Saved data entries
• • • • • • •

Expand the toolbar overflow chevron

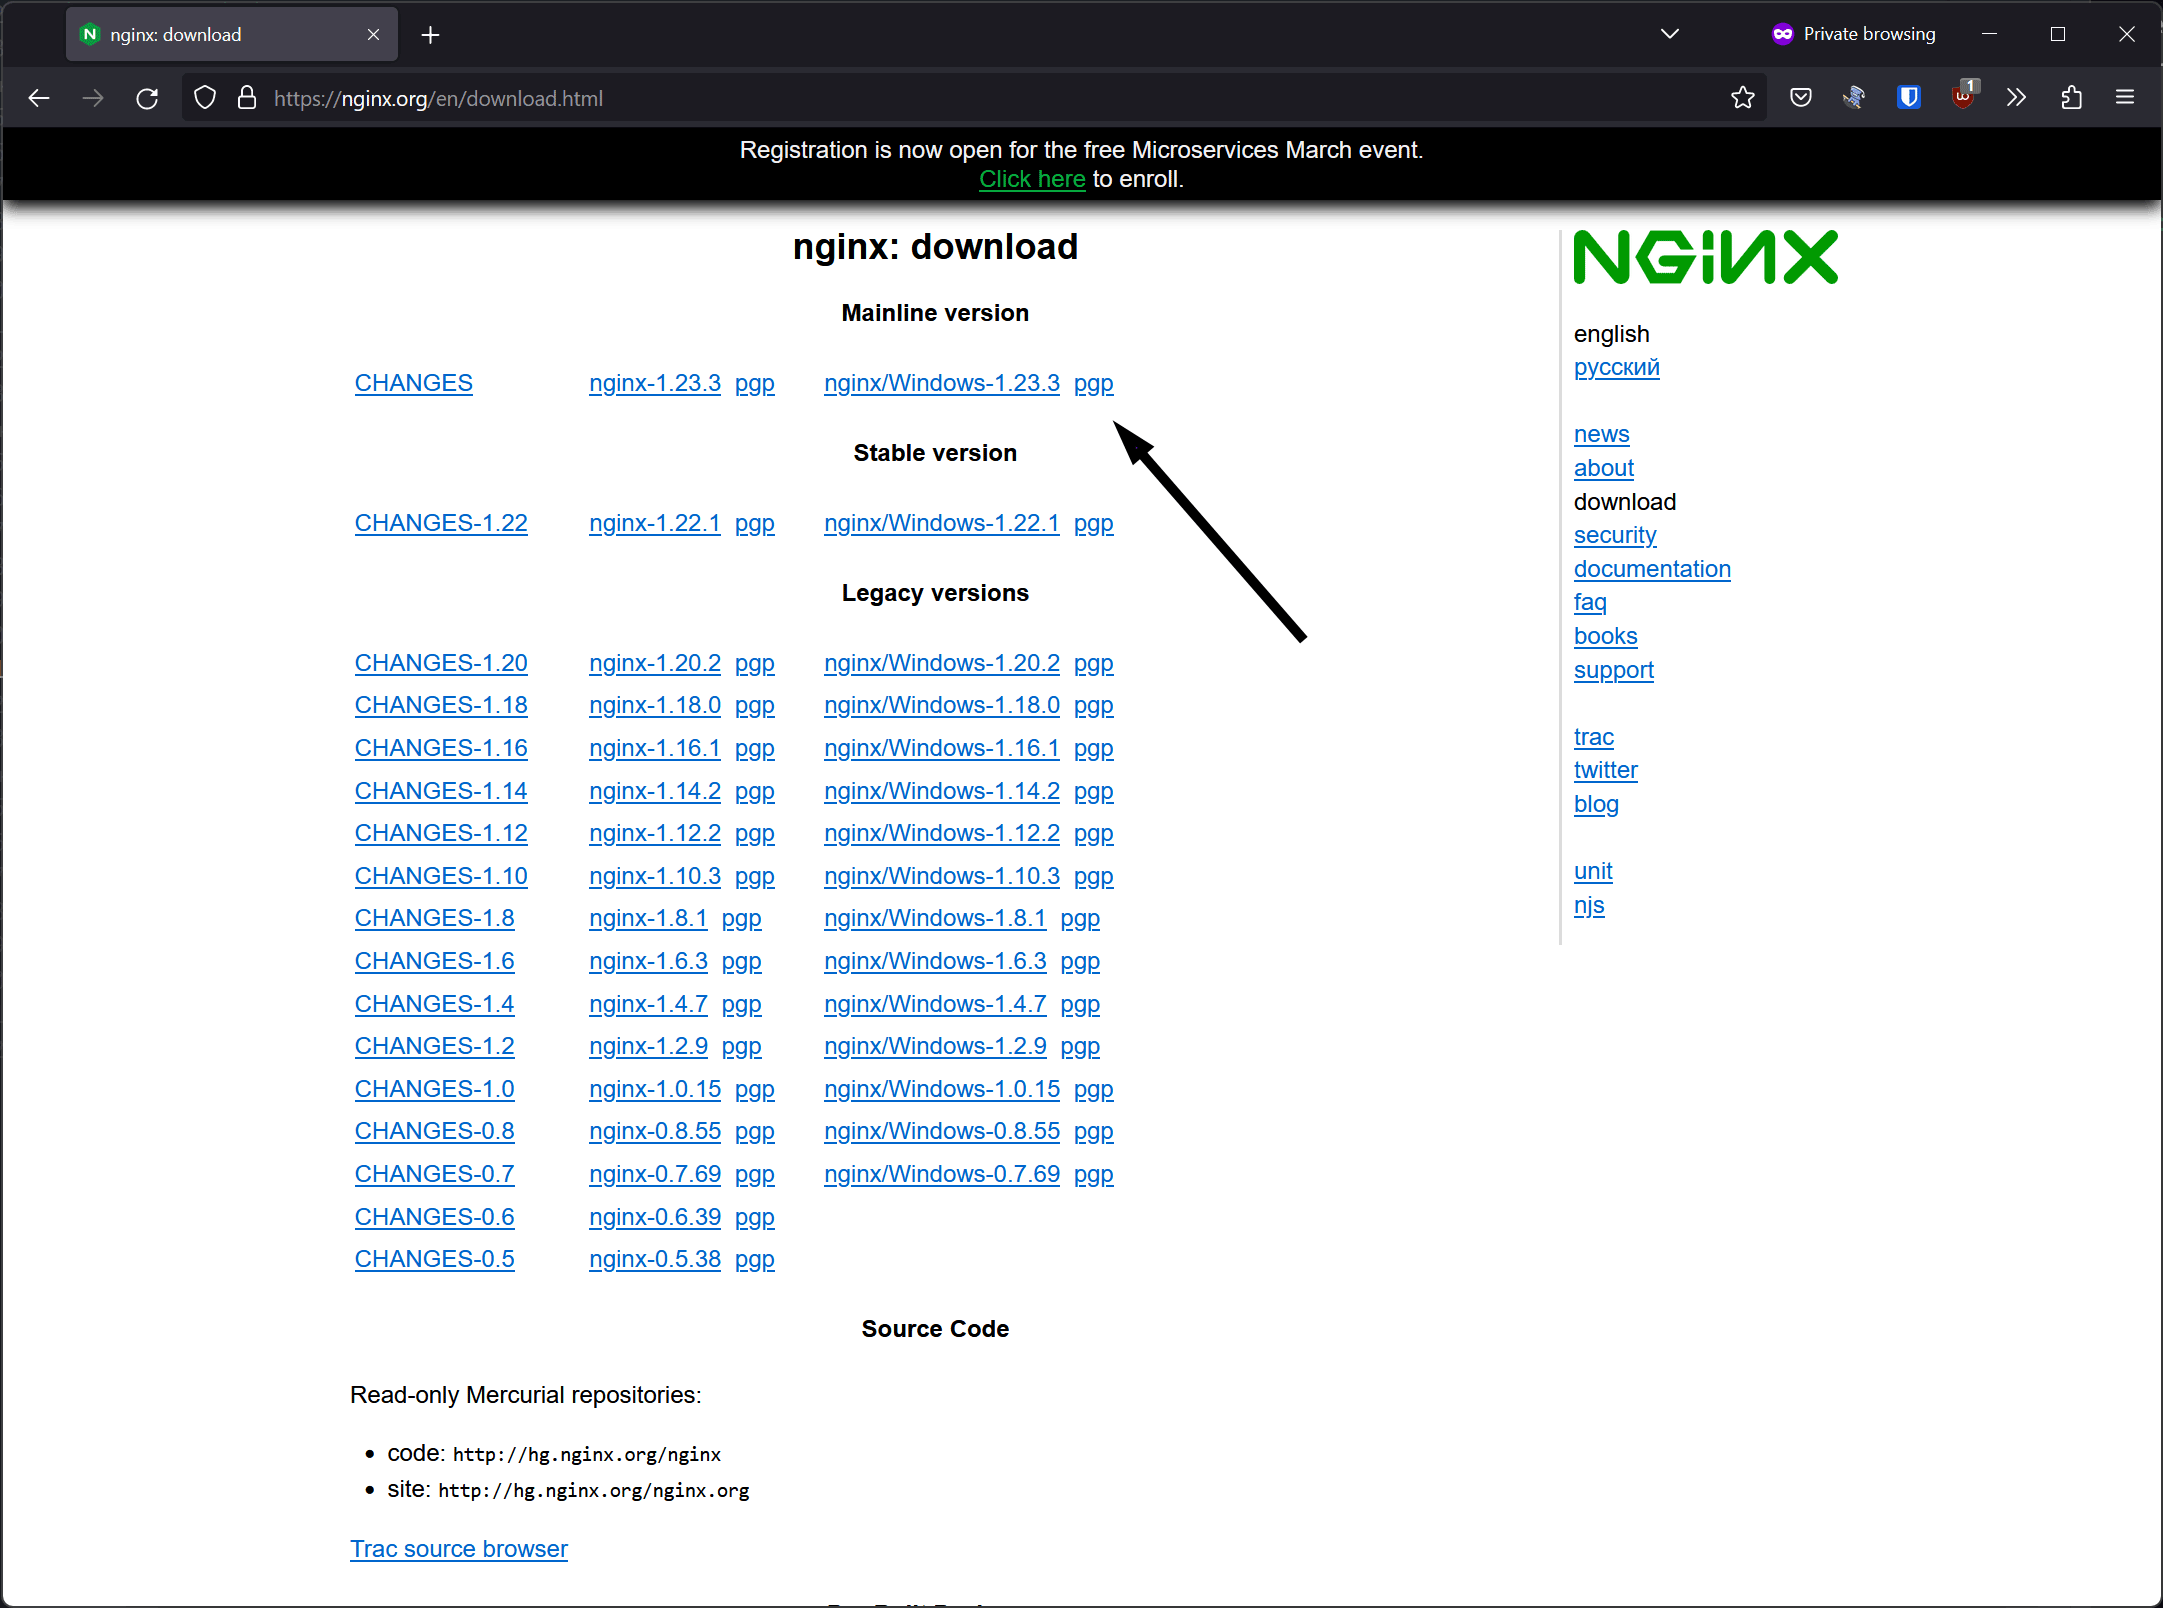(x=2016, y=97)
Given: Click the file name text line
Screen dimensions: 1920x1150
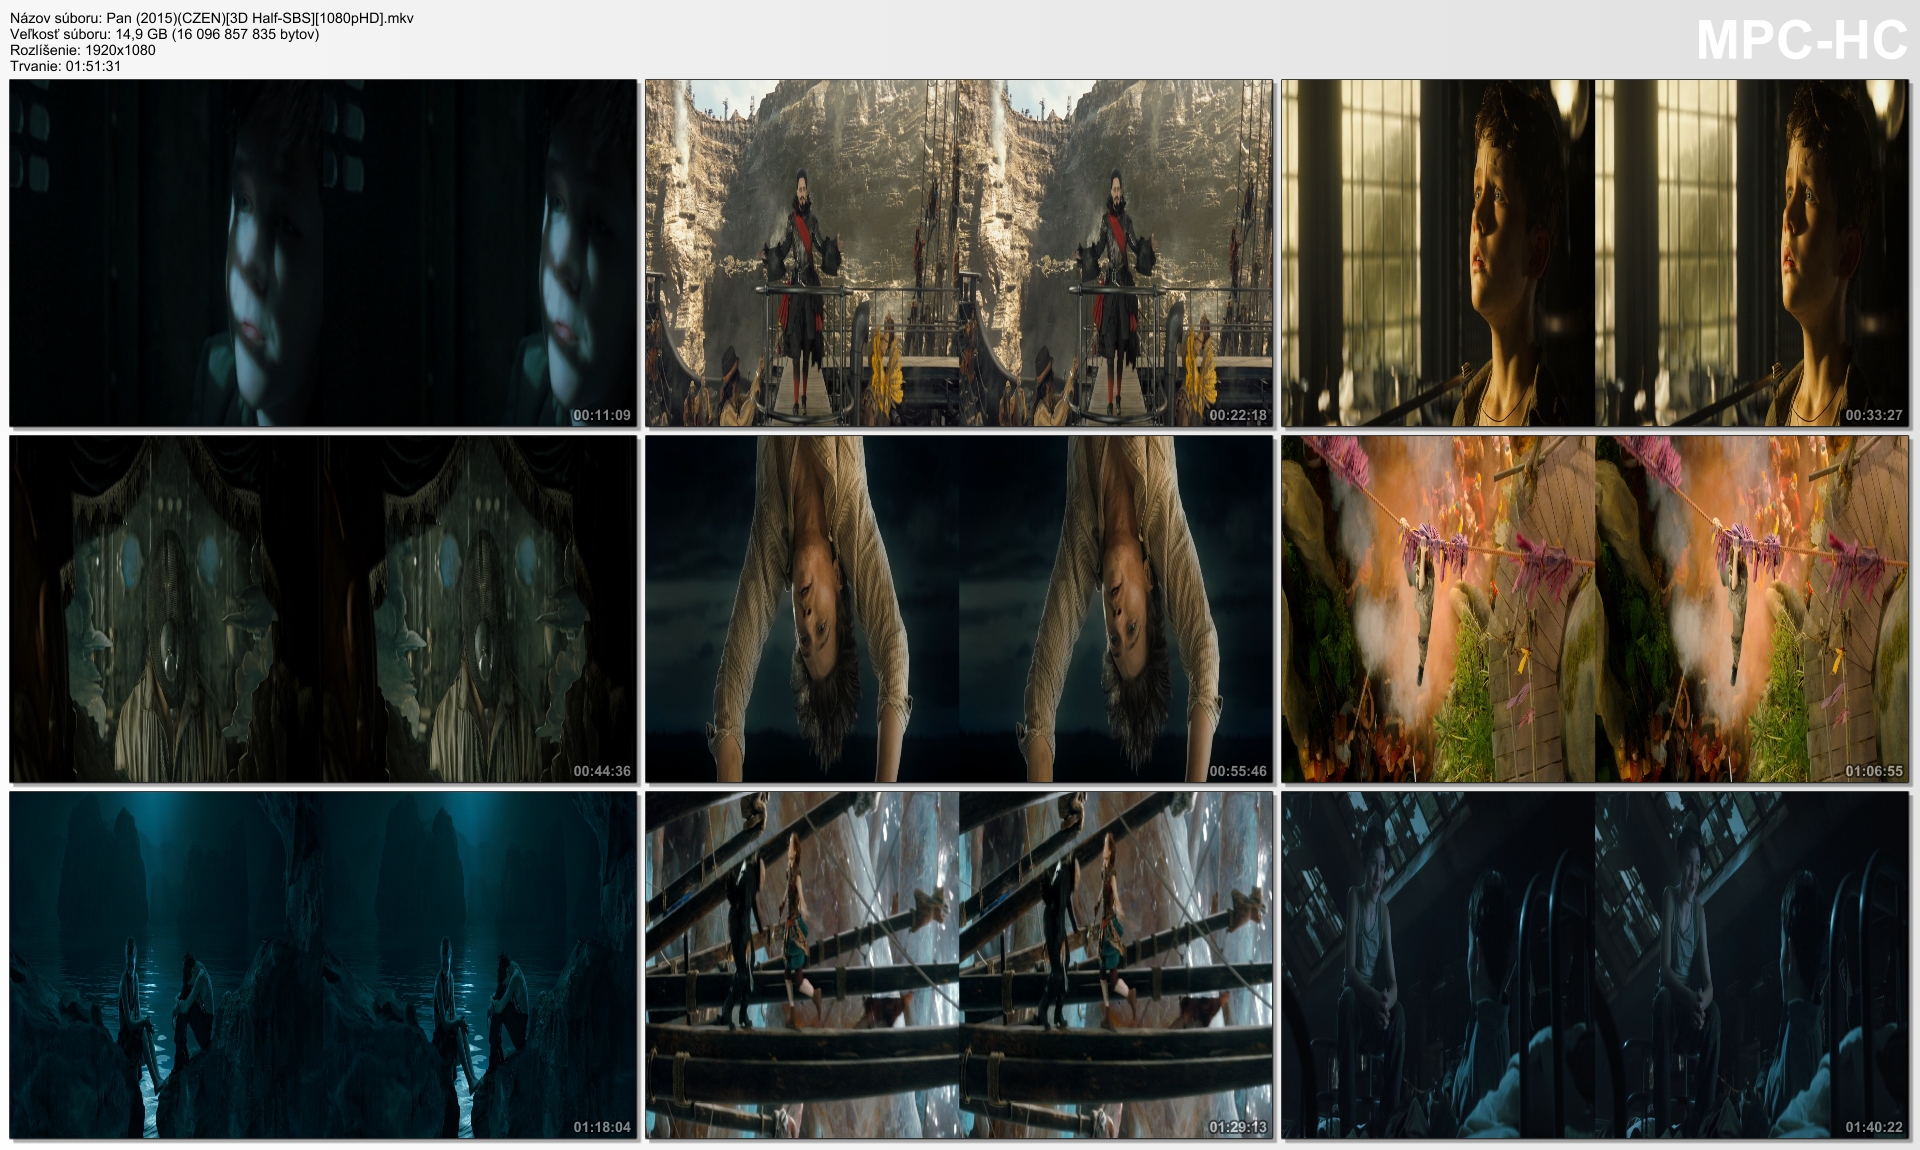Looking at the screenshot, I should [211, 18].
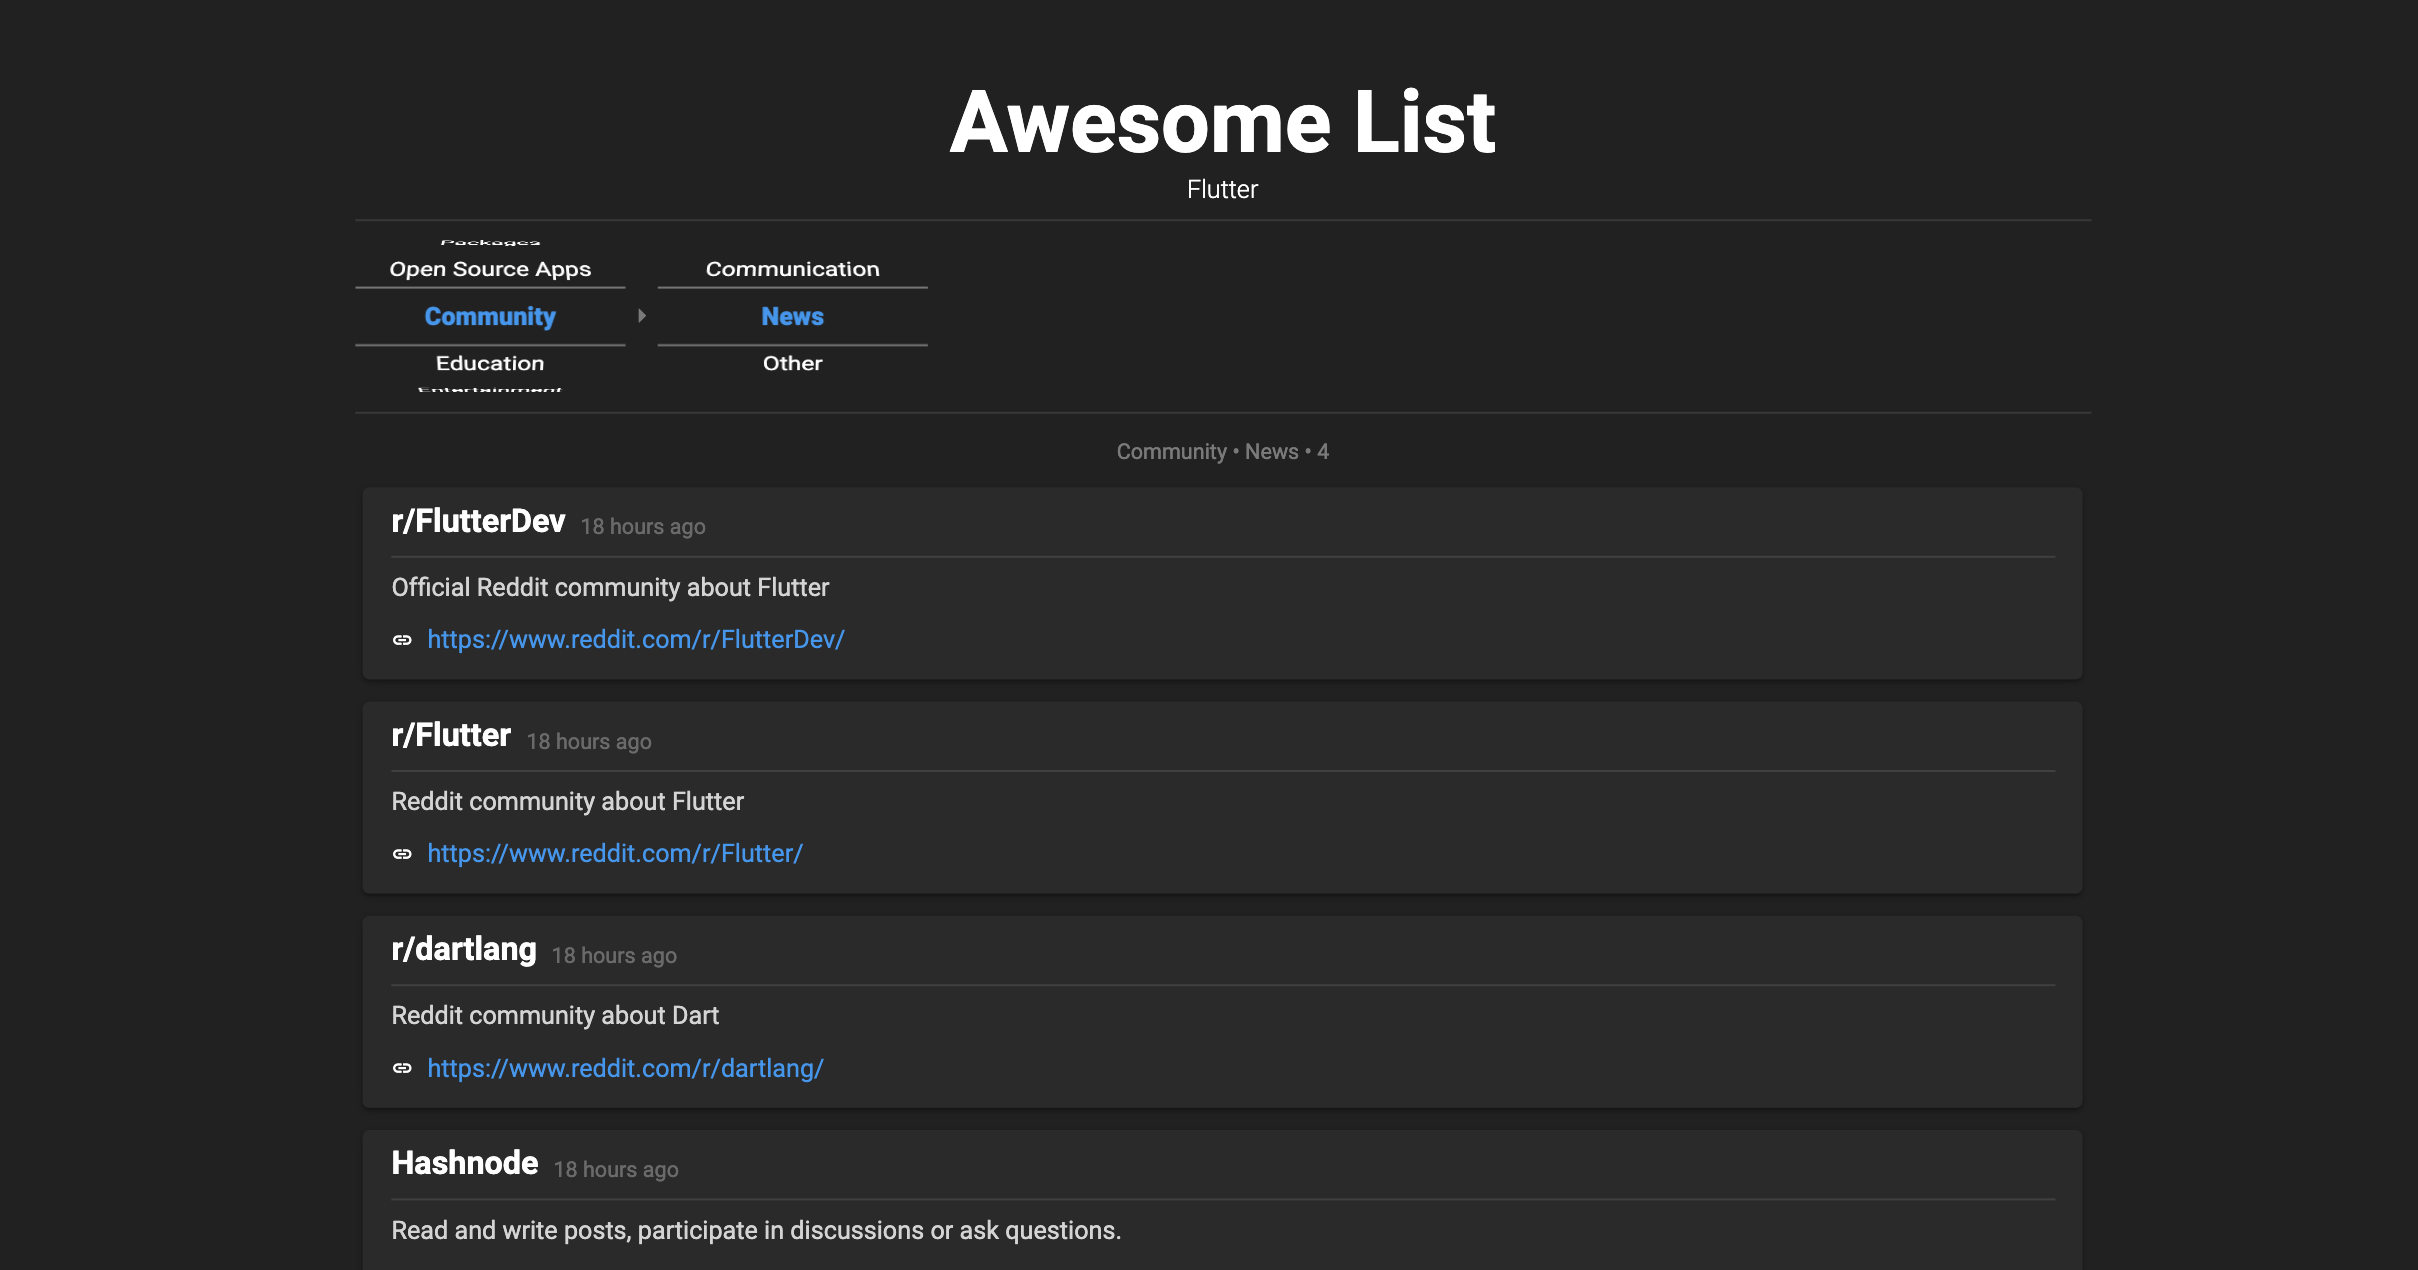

• • • • • • •

Work to complete
Make an exact copy of the records above. Keep out every picture.

Solution for this exercise
Expand the toolbar overflow chevron

(x=2016, y=97)
Given: Click the file name text line
Screen dimensions: 1920x1150
Looking at the screenshot, I should [211, 18].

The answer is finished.